I stopped walking and turned to her. “What do you mean?”

“Just that maybe he rode over the edge on purpose. I don’t know—maybe he had an argument with someone and it upset him.”

I stared at her, my heart thumping so hard that I was sure she could hear it. I tried to push away the image of her tumbling over the edge of the quarry, but it remained lodged in my brain.

“So you mean he came in here, threaded his way through the trees, like this?” I plunged into the darkness, drops of rain falling on me as I brushed against branches, and traced a path to the edge of the quarry.

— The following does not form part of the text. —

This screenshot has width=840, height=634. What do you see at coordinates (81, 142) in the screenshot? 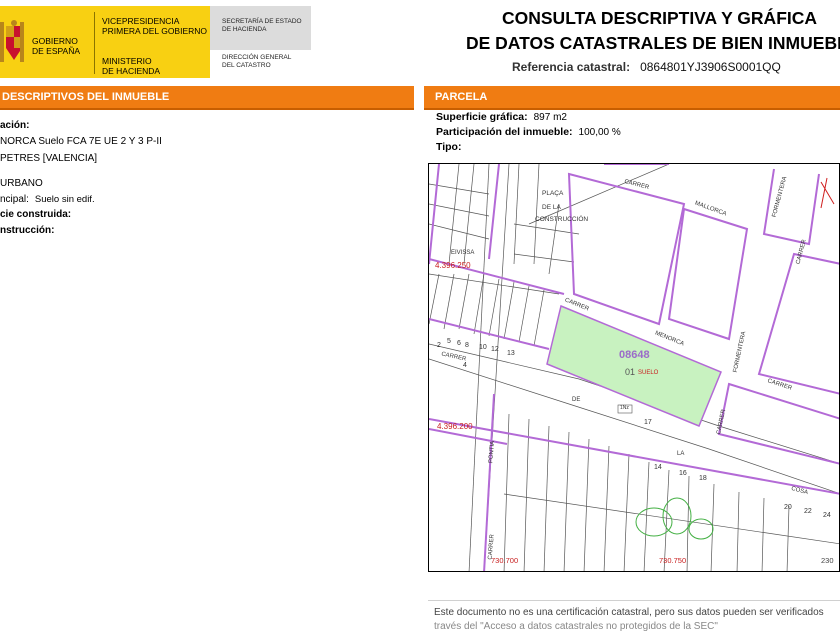
I see `location-line-1: NORCA Suelo FCA 7E UE 2 Y 3 P-II` at bounding box center [81, 142].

“Yes,” she said, following behind me.

“By the way,” I said, as we neared the edge. “I had a call from Samantha Everett this morning.”

“Oh!” she squealed. “Did you get the contract?”

I turned and looked at her. “No, I didn’t, because I didn’t get back to her when she left a message asking me to contact her. And the reason I didn’t get back to her was because you didn’t give me the message.”